Also, directories aren't 'recursively moved' - if you're moving within
a mount, you just rename() the directory, and it's moved in what is on
most filesystems an O(1) operation. If you're moving between mounts,
the kernel gives you no help whatsoever - it's up to the 'mv' program
to copy the directory, then delete the old one.
>> You could write the size changes in a journal, but that blows up the
>> size of information that would need to be stored in a journal. It
>> also slows down the very common operaton of writing to a file, all for
>> the sake of speeding up the relatively uncommon "du -s" operation.
>> It's not at all clear it's worthwhile tradeoff.
>>
> Yeah fsck is an interesting scenario.
> Databases have had to deal with this and maybe there are hints like the
> two phase commit and
> the WAL just for the size updates.
> Maybe we set a flag in the directory entry when we update it, cause we
> are writing this update to disk anyway.
> Then when update completes at the parent, the flag is cleared. Now this
> makes two writes for each directory but the process is resumable during fsk
No. Updating the size at the same time as the main inode write is far
cheaper than opening a second transaction just for the size update -
unless computing the new size is an expensive operation as well.
> I need to look at the cashing and how we handle changes already. Do we
> write things immediately all the time? Then why must I "sync" before
> unmount. hummmm
You don't need to sync before umount. umount automatically syncs the
filesystem it's applied on after it's removed from the namespace, but
before the umount completes. Additionally, dirty buffers and pages are
written back automatically based on memory pressure and timeouts - see
/proc/sys/vm/dirty_* for the knobs for this.
>> In addition, how will you handle hard links? An inode can have
>> multiple hard links in different directories, and there is no way to
>> find all of the directories which might contain a hard link to a
>> particular inode, short of doing a brute force search. Hence if you
>> have a file living in src/linux/v2.6.29/README, and it is a hard link
>> to ~/hacker/linux/README, and a program appends data to the file
>> ~/hacker/linux/README, this would also change the result of running du
>> -s src/linux/v2.6.29; however, there's no way for your extension to
>> know that.
^^^ don't skip this part, it's absolutely critical, the biggest
problem with your proposal, and you can't just handwave it away.
One thing you may want to look into is the new fanotify API[1] - it
allows a userspace program to monitor and/or block certain filesystem
events of interest.

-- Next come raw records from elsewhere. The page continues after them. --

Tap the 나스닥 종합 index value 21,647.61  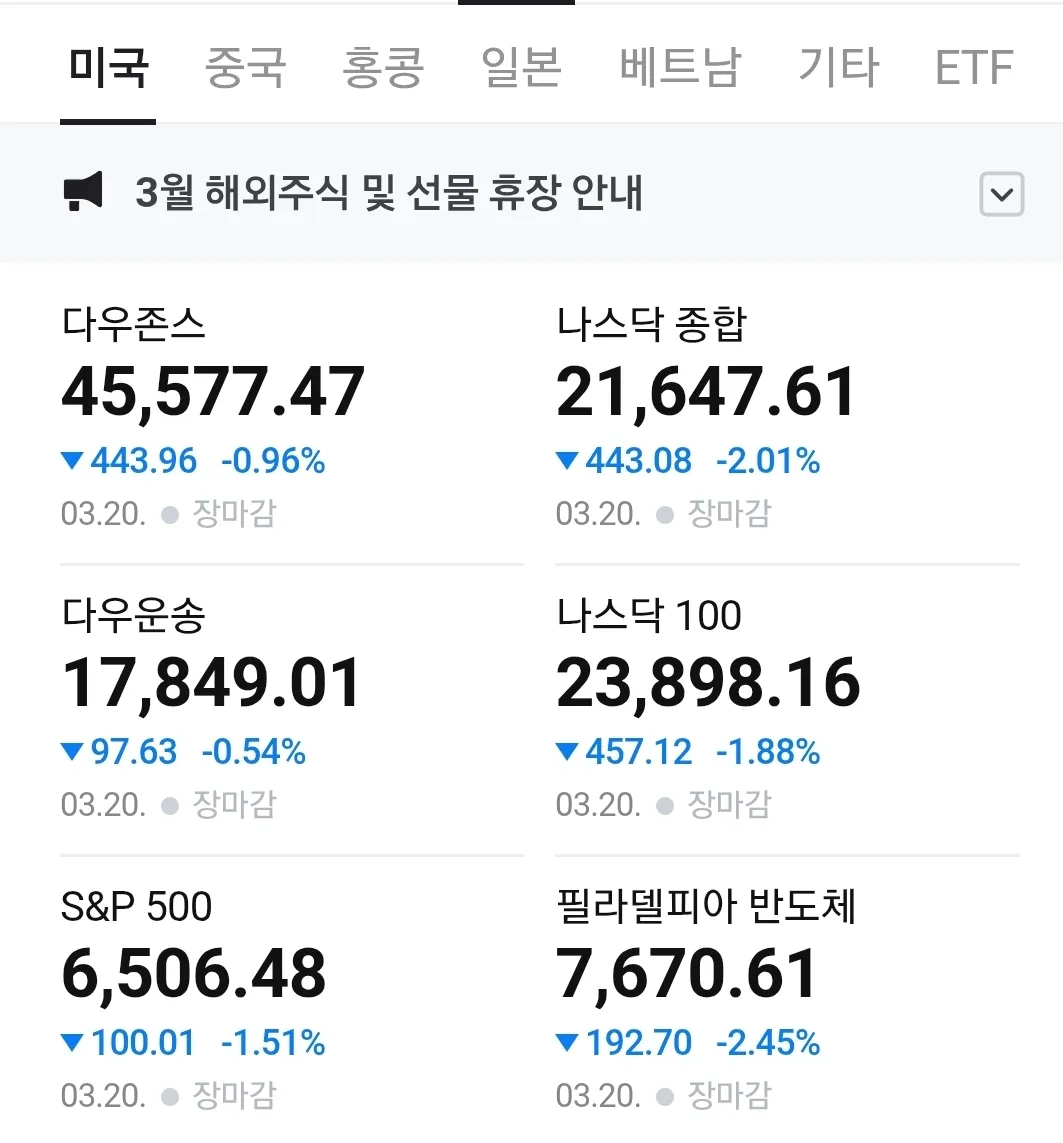(x=706, y=392)
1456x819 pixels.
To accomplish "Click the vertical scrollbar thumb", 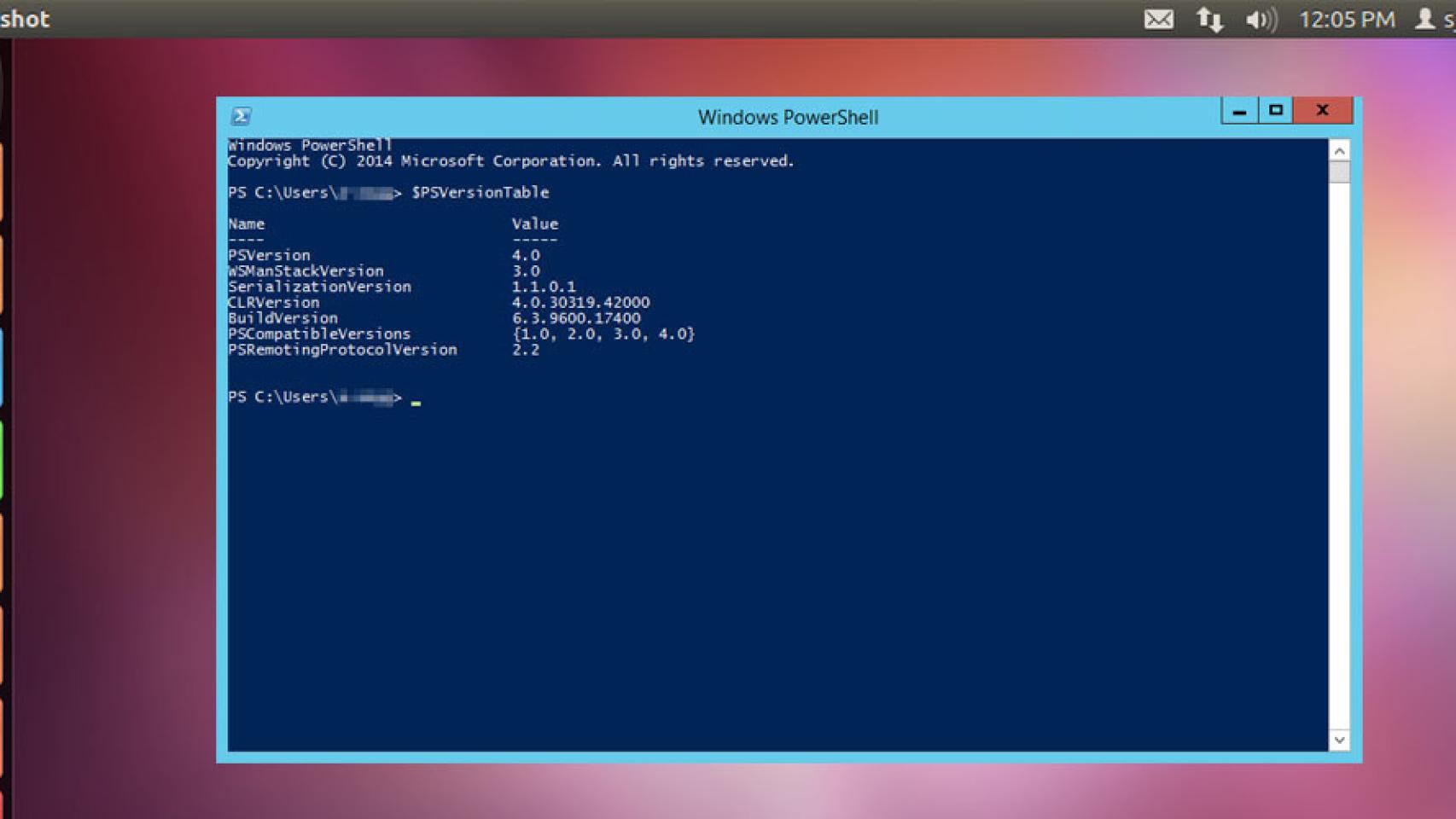I will [x=1339, y=172].
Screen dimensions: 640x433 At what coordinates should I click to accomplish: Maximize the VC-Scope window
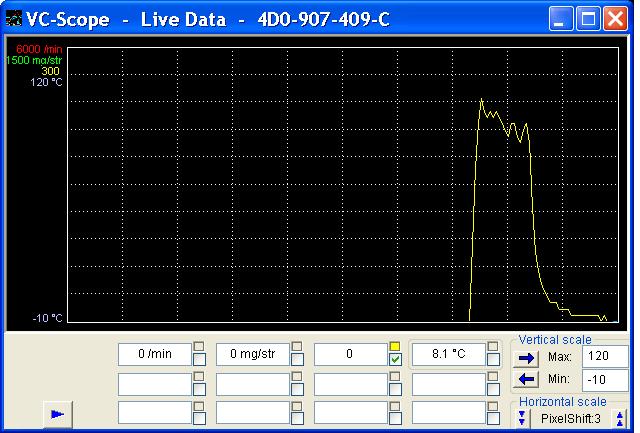[589, 17]
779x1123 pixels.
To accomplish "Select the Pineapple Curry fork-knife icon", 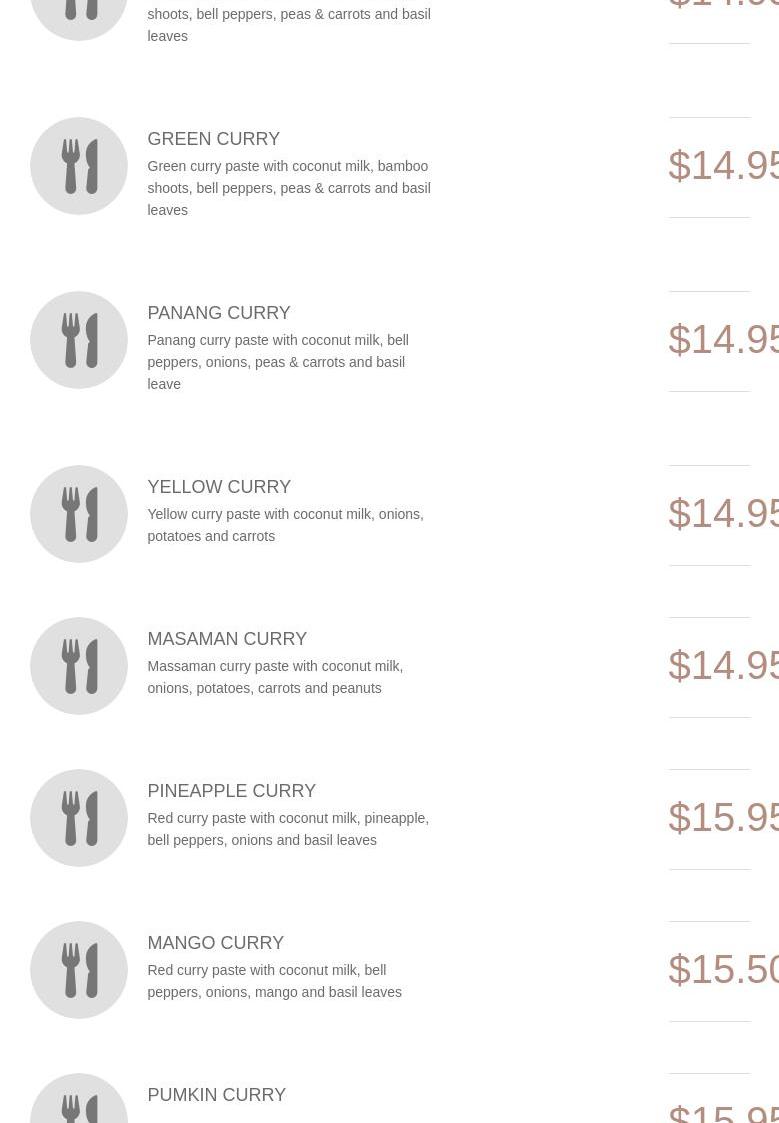I will point(79,818).
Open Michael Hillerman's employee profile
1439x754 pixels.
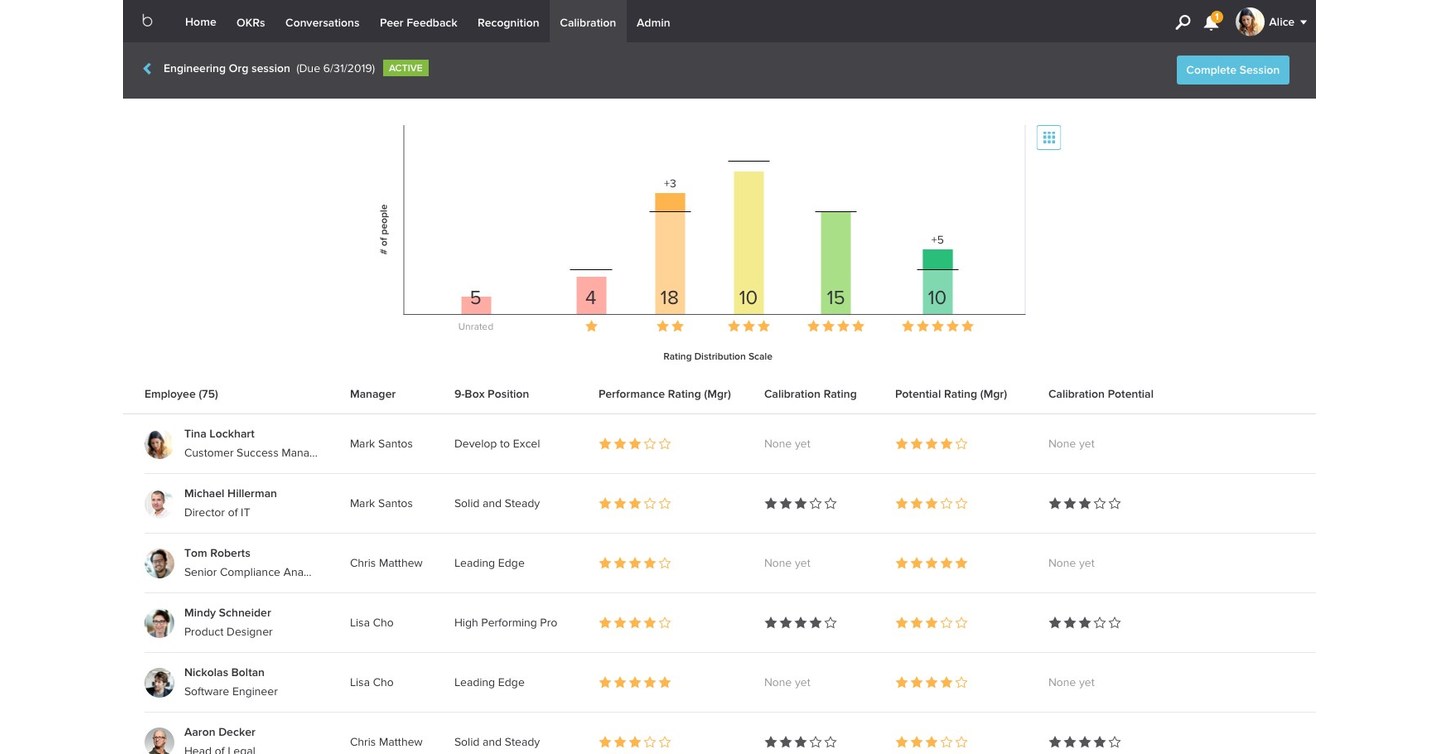tap(230, 493)
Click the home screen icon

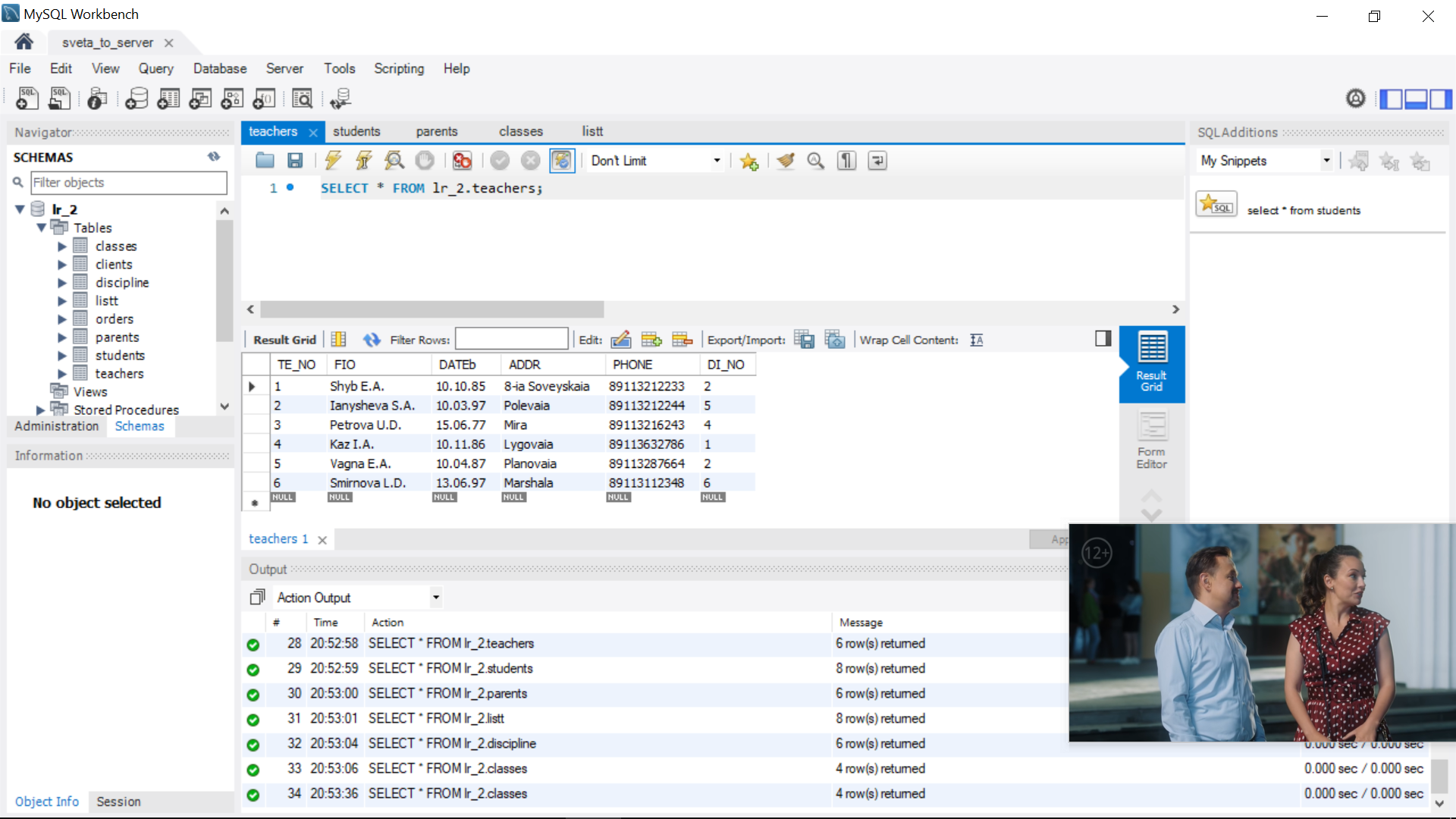point(24,42)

You may be able to implement a prototype of your
space-usage-caching system in userspace this way without needing to
modify the kernel. Or implement it as a FUSE layered filesystem. In
the latter case you may be able to make a reverse index of sorts for
hardlink handling - but this carries with it quite a bit of overhead.
PS - it's normal to keep all CCs when replying to messages on lkml
(that is, use reply to all), as some people may not be subscribed, or
may prefer to get extra copies in their inbox. I personally don't mind
either way, but there are some who are very adamant about this point.